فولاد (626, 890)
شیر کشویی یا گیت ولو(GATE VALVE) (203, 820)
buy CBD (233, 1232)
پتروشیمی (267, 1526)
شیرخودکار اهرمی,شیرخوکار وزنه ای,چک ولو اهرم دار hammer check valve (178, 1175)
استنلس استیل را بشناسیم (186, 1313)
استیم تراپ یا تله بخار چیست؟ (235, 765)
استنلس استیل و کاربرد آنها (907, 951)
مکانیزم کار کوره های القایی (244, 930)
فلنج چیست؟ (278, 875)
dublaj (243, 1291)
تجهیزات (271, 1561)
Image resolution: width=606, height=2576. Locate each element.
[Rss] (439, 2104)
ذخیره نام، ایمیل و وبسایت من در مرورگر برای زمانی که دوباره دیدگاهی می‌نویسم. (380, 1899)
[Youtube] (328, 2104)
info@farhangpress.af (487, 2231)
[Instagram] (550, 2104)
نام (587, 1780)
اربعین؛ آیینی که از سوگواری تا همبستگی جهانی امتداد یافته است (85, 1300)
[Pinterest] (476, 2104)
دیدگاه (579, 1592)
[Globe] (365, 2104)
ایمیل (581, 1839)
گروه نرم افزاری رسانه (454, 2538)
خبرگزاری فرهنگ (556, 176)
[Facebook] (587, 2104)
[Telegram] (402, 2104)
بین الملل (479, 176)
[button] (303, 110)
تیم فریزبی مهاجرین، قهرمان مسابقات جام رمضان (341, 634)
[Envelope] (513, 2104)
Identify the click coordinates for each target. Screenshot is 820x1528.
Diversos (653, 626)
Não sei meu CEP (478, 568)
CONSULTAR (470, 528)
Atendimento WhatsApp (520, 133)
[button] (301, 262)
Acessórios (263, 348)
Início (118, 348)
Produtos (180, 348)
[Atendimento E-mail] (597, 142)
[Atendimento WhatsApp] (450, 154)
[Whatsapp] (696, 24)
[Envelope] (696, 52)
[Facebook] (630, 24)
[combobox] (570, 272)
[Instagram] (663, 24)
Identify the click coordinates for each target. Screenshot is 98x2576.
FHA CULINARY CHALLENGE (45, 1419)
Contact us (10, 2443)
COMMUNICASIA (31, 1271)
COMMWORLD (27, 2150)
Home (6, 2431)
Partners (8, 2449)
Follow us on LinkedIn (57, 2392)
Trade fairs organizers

════

The problem:
Scan the records above for the word "click" and return every line where it occurs.

Solution for this exercise:
Identify the click coordinates for each target. Screenshot is 820x1528.
Identify the click coordinates for each target. Screenshot is 98x2576.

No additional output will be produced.